__Task brief__: Only lines holding the word "Import" are wanted. Copy them from the listing below.

__Material for this task__:
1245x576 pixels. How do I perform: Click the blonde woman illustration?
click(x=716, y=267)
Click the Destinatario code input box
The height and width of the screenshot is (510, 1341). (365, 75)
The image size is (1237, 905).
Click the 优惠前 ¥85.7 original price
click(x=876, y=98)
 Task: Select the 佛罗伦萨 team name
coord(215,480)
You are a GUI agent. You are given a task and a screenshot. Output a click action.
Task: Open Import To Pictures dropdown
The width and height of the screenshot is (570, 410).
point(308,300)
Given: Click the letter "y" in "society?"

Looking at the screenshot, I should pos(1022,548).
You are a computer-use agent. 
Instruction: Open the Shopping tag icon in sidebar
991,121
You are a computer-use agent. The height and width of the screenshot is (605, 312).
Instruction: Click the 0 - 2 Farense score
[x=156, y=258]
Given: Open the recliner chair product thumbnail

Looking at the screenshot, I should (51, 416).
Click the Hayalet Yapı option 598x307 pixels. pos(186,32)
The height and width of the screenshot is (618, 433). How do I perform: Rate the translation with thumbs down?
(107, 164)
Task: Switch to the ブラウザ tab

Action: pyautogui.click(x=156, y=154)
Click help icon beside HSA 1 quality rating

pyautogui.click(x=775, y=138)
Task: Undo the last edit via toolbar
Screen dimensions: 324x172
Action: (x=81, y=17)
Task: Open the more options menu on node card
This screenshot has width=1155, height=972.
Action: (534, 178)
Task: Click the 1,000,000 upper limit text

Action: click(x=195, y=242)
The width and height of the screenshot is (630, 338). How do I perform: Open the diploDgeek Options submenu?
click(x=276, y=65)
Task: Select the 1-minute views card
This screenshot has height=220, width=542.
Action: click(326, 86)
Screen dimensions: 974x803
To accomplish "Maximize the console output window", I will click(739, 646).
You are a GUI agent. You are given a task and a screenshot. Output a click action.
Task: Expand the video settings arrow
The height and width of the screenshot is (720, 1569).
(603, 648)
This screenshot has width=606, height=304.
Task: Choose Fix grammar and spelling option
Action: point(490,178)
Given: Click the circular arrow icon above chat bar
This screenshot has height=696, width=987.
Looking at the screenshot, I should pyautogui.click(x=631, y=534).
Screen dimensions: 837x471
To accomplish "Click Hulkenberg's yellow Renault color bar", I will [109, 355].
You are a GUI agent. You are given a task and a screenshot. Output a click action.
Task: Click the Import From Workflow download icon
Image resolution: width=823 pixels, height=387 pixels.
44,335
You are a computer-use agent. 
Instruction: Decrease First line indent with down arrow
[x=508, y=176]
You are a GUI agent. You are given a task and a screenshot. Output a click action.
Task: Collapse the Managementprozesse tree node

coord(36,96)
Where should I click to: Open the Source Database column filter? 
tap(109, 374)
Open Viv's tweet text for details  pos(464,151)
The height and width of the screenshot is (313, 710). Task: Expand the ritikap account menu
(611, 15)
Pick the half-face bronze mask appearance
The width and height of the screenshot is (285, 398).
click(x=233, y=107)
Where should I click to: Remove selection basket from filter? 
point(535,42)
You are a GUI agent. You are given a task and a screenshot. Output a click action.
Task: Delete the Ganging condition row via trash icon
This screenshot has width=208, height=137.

__Task response__:
Task: Open Import To Pictures dropdown
Task: Click the Import From Workflow download icon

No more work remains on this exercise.